Classic AC motors: The elusive aspect of the induction motor principle

. At first glance, the simple experiments depicted in Figs. 1-16C and 1-17 appear to lead to contradictory interpretations. For, in one case, the conducting object obligingly follows the moving magnetic field, whereas it eagerly flies away in the other case. This is a dilemma that must be resolved to avoid confusion in understanding real induction motors.

A subtle feature of experiment Fig. 1-16C must be taken into account. Although object X does, indeed, follow the moving magnetic field, it can only do so at a slower speed. This might not be obvious in such a primitively arranged demonstration, for it’s conceivable that X might move at 90 or 95 percent of the rate at which the magnet is moved. However, this inherent speed lag is predicated on electrical, not mechanical considerations such as friction or inertia, although such “loading” could produce additional speed retardation.

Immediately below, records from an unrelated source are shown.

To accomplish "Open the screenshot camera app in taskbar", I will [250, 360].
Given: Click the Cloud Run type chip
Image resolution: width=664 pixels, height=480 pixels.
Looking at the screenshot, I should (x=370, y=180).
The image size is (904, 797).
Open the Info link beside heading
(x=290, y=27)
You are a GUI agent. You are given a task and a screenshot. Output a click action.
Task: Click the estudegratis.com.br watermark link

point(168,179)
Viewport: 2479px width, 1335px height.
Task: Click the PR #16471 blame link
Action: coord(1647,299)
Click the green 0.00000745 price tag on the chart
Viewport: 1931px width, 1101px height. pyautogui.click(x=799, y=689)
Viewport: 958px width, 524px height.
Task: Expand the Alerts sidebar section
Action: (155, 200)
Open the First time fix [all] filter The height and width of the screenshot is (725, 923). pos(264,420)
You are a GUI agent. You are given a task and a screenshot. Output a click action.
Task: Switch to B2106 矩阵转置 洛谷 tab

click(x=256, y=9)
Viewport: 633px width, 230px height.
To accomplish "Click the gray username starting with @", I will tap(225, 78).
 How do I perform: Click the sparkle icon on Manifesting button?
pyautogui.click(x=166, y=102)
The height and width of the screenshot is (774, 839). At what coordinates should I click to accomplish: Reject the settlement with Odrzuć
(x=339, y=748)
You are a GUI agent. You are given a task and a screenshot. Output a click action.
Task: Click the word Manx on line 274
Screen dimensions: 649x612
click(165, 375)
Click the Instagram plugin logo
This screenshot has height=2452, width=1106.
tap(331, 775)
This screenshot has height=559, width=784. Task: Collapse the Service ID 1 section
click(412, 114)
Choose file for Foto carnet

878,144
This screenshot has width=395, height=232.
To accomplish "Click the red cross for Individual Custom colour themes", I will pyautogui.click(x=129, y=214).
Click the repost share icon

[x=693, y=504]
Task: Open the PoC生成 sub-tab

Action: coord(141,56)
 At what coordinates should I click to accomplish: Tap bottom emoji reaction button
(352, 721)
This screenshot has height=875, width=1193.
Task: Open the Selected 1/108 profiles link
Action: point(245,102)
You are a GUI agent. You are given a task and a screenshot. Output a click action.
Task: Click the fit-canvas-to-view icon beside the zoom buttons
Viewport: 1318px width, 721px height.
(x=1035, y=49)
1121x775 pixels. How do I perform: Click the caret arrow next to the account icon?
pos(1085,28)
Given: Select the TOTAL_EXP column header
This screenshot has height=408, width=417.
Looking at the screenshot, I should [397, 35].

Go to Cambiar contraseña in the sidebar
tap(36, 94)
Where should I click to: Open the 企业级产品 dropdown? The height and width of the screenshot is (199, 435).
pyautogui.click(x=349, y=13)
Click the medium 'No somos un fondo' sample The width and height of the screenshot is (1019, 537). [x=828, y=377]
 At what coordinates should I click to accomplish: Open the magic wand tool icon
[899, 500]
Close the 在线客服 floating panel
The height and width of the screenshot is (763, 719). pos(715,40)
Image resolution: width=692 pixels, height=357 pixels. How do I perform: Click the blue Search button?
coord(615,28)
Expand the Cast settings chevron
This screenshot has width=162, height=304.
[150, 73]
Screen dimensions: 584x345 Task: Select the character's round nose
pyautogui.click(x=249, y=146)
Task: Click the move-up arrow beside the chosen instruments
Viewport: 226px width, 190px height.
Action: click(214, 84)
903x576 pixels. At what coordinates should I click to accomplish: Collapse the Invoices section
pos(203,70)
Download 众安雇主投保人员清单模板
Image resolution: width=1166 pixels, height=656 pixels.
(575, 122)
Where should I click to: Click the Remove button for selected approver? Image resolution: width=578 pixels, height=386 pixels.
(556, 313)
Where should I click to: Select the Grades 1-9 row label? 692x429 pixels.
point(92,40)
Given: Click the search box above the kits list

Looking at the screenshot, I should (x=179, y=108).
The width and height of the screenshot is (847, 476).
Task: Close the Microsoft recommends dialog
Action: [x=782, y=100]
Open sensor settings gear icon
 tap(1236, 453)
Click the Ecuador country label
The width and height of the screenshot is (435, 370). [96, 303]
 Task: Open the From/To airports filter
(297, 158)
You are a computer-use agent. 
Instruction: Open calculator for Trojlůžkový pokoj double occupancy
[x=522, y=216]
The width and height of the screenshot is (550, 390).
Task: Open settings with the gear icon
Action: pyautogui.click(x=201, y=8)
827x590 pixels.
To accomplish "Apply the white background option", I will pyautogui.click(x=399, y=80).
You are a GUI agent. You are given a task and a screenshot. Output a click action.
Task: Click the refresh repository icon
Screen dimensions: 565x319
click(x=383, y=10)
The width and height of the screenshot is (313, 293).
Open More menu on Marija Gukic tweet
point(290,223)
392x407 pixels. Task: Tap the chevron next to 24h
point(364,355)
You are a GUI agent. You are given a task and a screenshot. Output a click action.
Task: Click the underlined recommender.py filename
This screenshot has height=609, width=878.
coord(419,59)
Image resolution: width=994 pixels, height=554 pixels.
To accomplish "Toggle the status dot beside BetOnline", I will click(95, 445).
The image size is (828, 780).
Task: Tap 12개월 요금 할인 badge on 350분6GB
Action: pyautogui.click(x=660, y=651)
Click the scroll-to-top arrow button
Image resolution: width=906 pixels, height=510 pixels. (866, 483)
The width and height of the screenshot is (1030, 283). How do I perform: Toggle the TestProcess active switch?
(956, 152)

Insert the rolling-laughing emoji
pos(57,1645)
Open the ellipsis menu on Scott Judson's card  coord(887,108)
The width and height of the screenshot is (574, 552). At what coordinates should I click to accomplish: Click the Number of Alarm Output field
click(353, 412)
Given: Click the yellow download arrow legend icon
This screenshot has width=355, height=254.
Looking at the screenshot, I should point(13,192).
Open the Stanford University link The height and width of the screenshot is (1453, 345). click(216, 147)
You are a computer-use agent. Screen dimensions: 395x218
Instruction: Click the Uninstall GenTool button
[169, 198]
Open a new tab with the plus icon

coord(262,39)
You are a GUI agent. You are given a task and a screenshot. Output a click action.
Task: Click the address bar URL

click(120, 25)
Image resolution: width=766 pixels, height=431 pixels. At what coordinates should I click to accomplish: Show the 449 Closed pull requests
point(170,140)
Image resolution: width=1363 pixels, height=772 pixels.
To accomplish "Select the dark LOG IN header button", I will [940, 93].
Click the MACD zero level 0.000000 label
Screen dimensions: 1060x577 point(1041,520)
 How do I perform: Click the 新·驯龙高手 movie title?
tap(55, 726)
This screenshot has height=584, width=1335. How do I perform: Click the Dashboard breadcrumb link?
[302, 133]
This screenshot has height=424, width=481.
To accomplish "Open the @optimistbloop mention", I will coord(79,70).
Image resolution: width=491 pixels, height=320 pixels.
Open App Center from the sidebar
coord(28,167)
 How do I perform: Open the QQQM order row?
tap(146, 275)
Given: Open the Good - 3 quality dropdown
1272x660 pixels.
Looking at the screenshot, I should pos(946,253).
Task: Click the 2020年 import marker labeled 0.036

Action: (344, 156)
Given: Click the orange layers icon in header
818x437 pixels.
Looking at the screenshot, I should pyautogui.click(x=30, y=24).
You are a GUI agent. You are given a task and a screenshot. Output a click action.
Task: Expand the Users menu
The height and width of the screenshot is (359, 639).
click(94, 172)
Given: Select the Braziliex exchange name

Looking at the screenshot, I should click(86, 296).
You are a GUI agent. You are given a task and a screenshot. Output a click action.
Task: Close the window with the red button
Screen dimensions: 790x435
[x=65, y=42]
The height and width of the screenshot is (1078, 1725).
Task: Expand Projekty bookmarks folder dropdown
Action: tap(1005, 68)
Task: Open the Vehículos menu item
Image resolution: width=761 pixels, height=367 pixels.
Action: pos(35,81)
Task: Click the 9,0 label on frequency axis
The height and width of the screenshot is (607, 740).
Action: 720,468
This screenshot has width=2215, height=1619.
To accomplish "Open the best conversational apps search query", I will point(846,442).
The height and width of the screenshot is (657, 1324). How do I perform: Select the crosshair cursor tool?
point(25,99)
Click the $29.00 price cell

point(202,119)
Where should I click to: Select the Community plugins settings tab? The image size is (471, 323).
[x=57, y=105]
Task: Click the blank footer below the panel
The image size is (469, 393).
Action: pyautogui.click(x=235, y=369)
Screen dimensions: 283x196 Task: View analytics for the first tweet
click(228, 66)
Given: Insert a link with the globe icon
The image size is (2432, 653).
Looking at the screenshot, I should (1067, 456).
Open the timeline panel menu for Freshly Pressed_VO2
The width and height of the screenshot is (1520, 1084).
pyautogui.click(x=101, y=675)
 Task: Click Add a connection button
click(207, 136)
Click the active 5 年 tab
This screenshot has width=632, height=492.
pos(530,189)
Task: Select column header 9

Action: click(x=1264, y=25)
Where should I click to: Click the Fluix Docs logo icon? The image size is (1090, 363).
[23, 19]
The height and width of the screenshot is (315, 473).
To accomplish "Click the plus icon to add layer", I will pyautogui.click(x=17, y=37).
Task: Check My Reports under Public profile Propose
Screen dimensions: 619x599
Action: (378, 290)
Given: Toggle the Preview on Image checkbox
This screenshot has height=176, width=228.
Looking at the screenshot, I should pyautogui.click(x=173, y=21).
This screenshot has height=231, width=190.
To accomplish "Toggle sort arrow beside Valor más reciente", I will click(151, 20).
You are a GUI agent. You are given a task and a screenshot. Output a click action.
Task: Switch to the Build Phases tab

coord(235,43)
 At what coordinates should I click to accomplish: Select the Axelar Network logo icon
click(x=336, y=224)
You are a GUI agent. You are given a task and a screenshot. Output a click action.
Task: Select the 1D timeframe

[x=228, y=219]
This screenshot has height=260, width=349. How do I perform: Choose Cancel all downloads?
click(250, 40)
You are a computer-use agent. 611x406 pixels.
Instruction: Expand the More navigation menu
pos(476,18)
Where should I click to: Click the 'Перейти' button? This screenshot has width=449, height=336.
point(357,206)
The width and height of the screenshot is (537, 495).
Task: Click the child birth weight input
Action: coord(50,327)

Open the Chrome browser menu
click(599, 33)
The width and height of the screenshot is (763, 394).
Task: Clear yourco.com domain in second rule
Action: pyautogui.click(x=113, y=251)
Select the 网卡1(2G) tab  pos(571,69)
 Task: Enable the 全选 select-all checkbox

The important consequence of the above statements is that the relative motion of X is opposite to the direction of the moving magnetic field. Thus, both experiments demonstrate the same phenomenon—there is no contradiction between cause and effect in them. A corollary of these matters can provide further insight: If object X in Fig. 1-16C could attain the same speed as the moving field, the relative motion b the two would be zero, and no eddy currents would be induced in X.

But, without these induced currents, there would also be no associated magnetic field to interact with the field from the moving magnet. This being the case, X would no longer experience any physical force, i.e., “motor action” would cease. Significantly, actual induction motors can approach, but cannot attain synchronous speed (the speed of the rotating magnetic field provided by the stator windings). For sake of simplicity; these matters were not dealt with in section 1.

All of the foregoing experiments and allusions can be neatly summed up by Lenz’s law, which tells us that an induced magnetic field, such as from eddy currents, must oppose the inducing magnetic field. The translation of this fundamental law into the hardware of an induction motor is made easier with the notion of relative motion. Notice that X would develop eddy currents, but no lateral motion if the magnet were merely moved up and down in the vertical plane. Similarly, a single- phase induction motor not provided with means to produce a rotating electromagnetic field, would not develop any starting torque.

The situation described in Fig. 1-16C also illustrates the principle of the linear induction motor used in propulsion of high-speed trains, where relative motion occurs in the continuous horizontal plane, rather than in a circular pattern. Interestingly, the interaction between the inducing and the induced magnetic fields can also be used to levitate the trains so that they have no physical contact with guiding rails.